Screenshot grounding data
◆ ◆ ◆ ◆

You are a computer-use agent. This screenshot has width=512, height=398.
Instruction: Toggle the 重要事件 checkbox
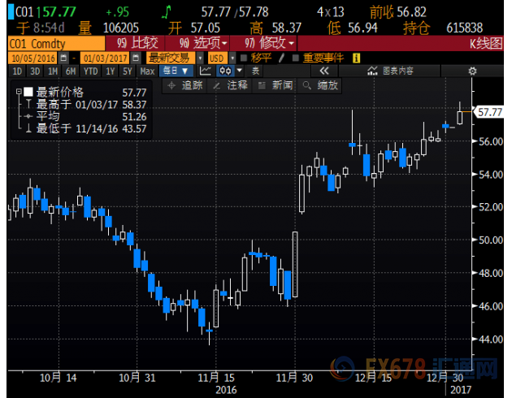click(x=296, y=58)
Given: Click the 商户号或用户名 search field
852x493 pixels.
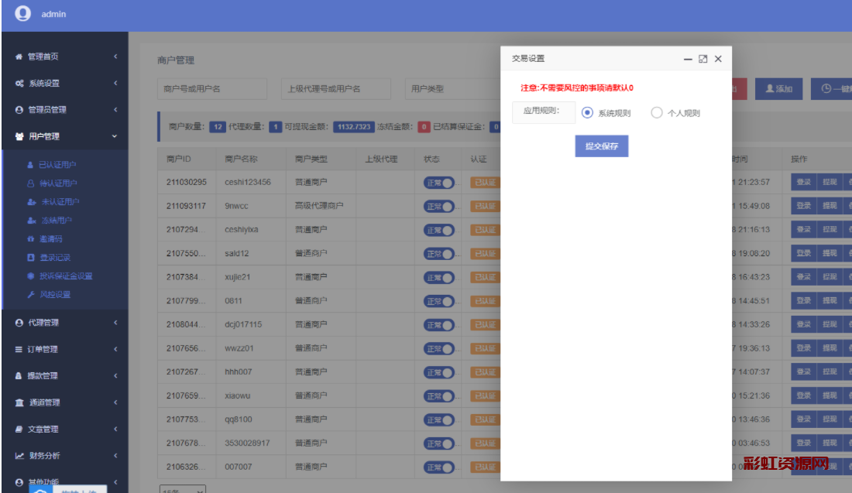Looking at the screenshot, I should click(211, 89).
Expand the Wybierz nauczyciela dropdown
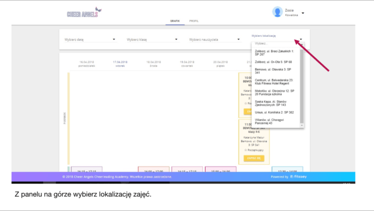The width and height of the screenshot is (374, 211). (214, 40)
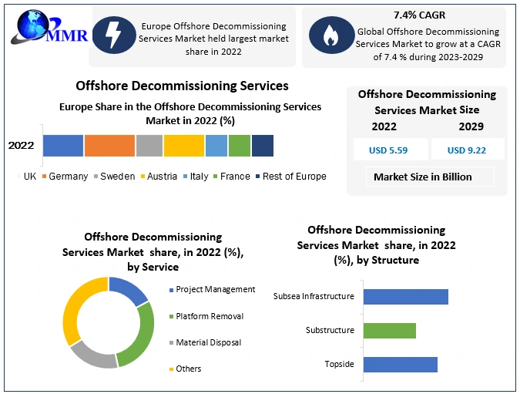Click the Offshore Decommissioning Services heading
Image resolution: width=520 pixels, height=394 pixels.
(x=182, y=86)
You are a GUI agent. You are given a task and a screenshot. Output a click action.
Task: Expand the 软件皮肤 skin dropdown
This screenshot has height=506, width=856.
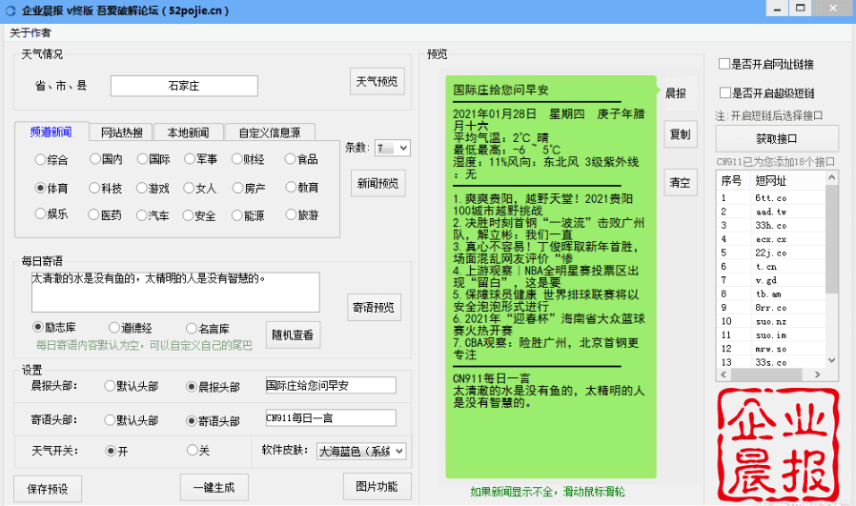pyautogui.click(x=398, y=451)
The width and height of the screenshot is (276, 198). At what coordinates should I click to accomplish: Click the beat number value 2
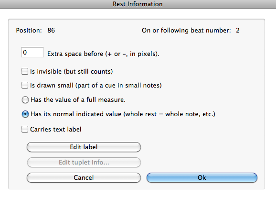point(238,30)
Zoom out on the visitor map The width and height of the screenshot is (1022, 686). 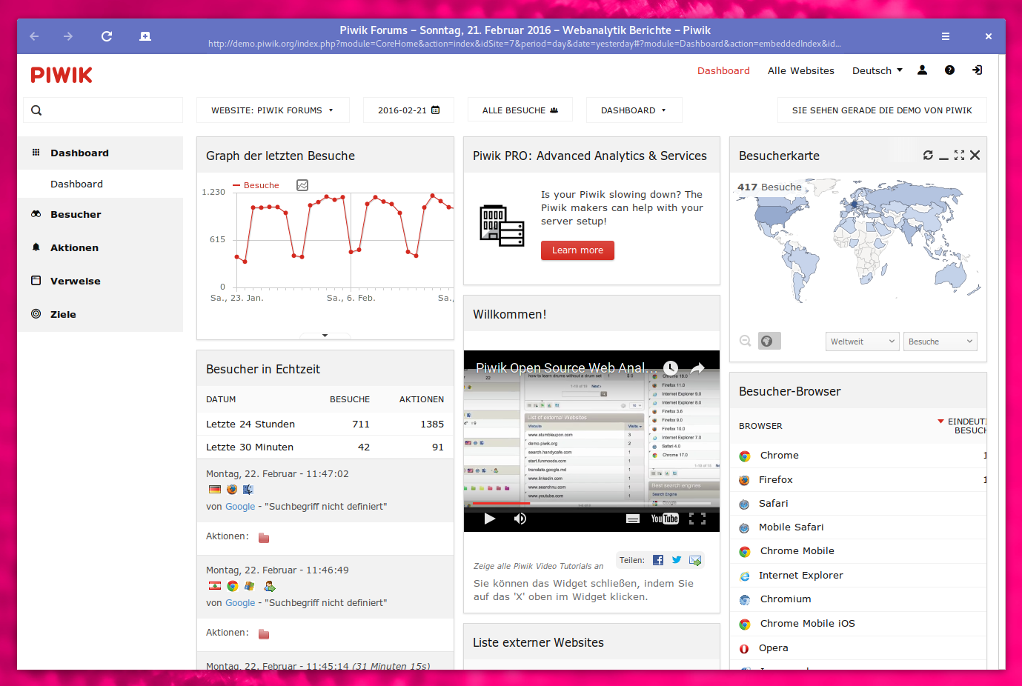(x=746, y=341)
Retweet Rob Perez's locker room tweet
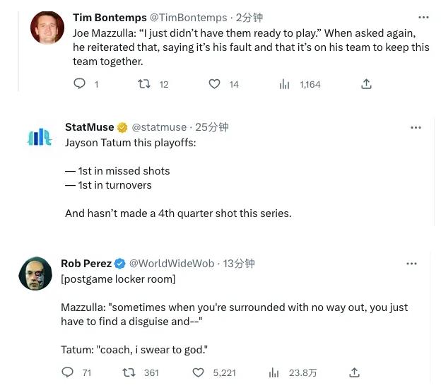441x388 pixels. point(129,372)
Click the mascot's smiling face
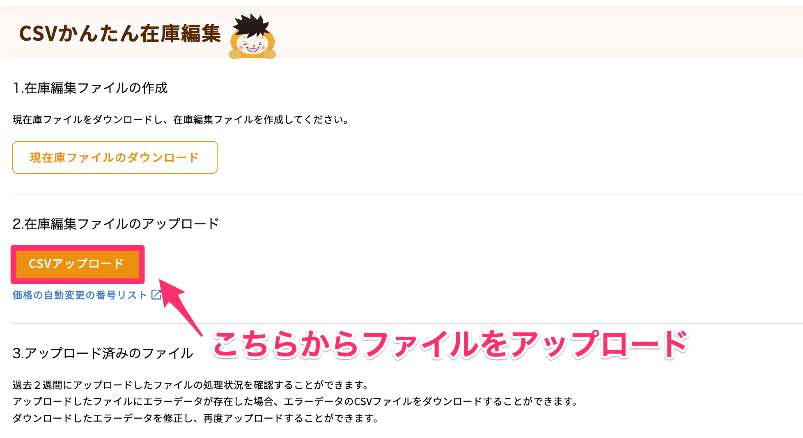Viewport: 803px width, 438px height. click(252, 45)
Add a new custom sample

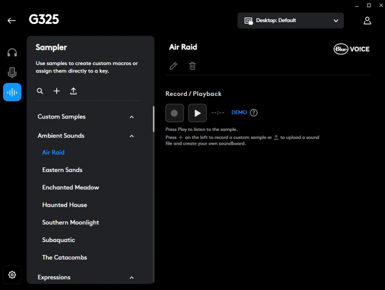[57, 91]
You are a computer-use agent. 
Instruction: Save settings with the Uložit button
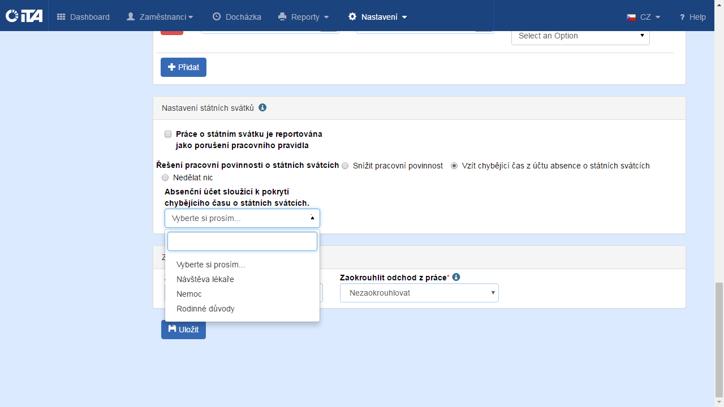pyautogui.click(x=183, y=330)

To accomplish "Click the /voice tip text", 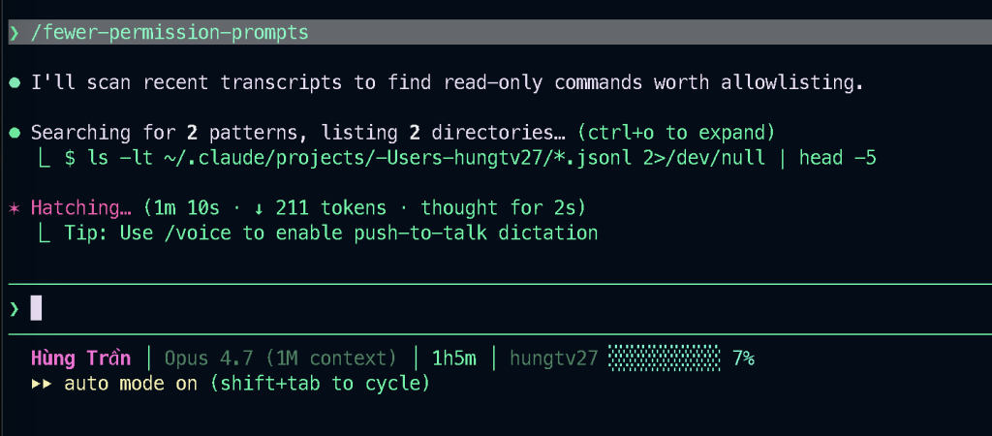I will (330, 234).
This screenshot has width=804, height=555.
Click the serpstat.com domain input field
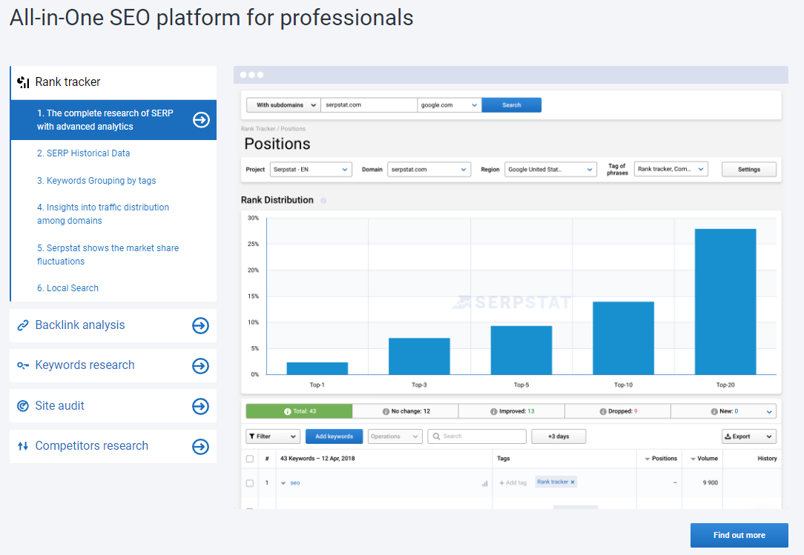(x=369, y=104)
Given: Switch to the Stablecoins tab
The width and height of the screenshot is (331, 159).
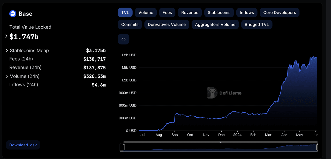Looking at the screenshot, I should click(x=219, y=12).

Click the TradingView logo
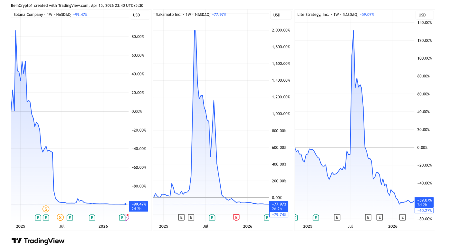[x=38, y=241]
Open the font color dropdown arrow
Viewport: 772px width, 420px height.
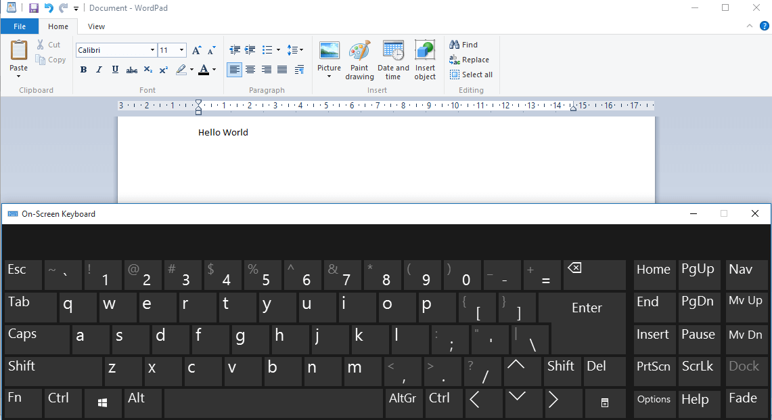tap(214, 70)
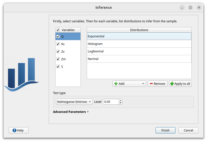Screen dimensions: 207x142
Task: Click Apply to all distributions button
Action: [180, 84]
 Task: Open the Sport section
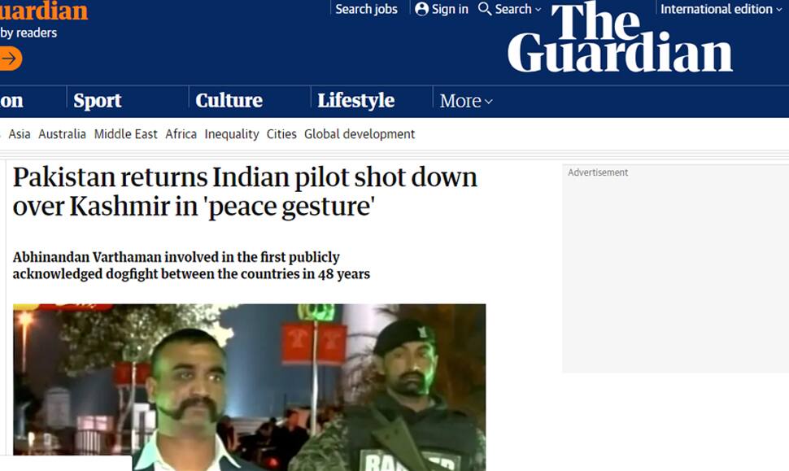[x=97, y=101]
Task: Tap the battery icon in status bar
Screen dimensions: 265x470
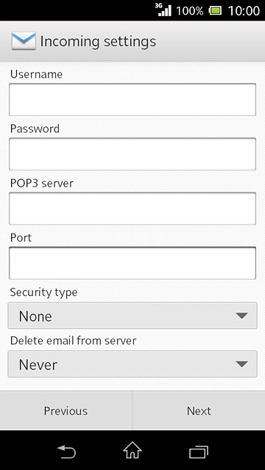Action: [x=215, y=11]
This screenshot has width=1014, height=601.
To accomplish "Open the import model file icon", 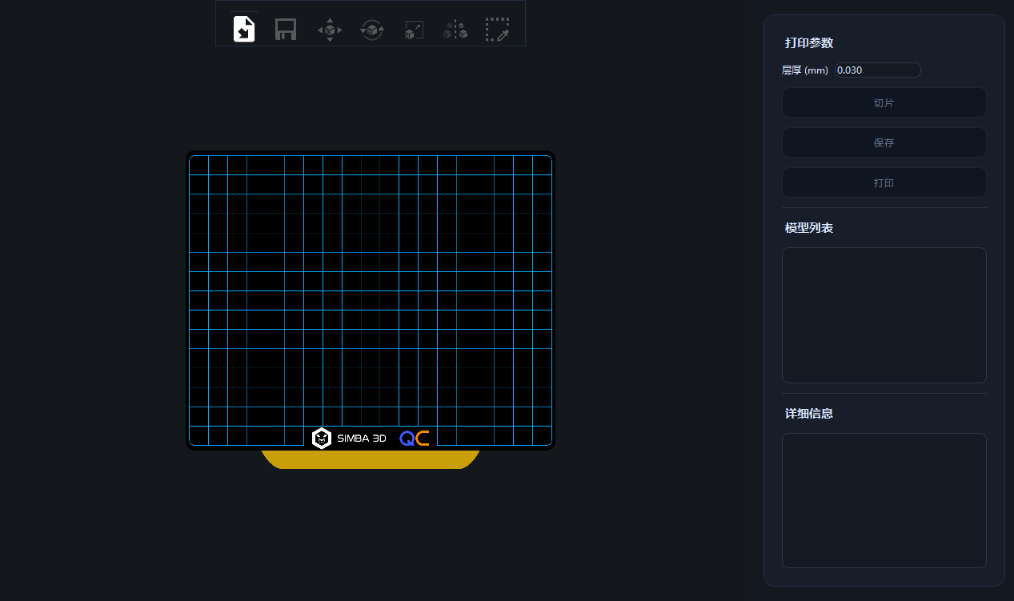I will [244, 30].
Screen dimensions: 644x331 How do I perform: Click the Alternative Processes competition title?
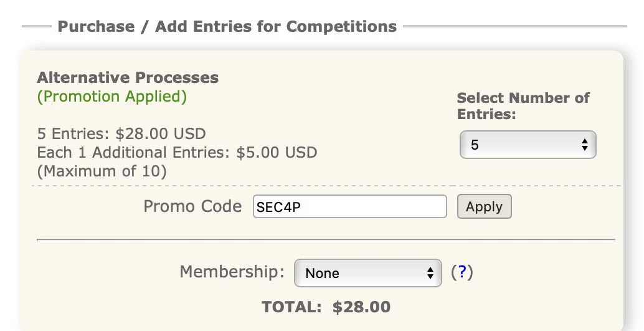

◆ ◆ ◆ ◆

What is needed is each line of the entries that contains the word "computer".

### Solution
You are a computer-use agent. This screenshot has width=512, height=398.
You are a computer-use agent. 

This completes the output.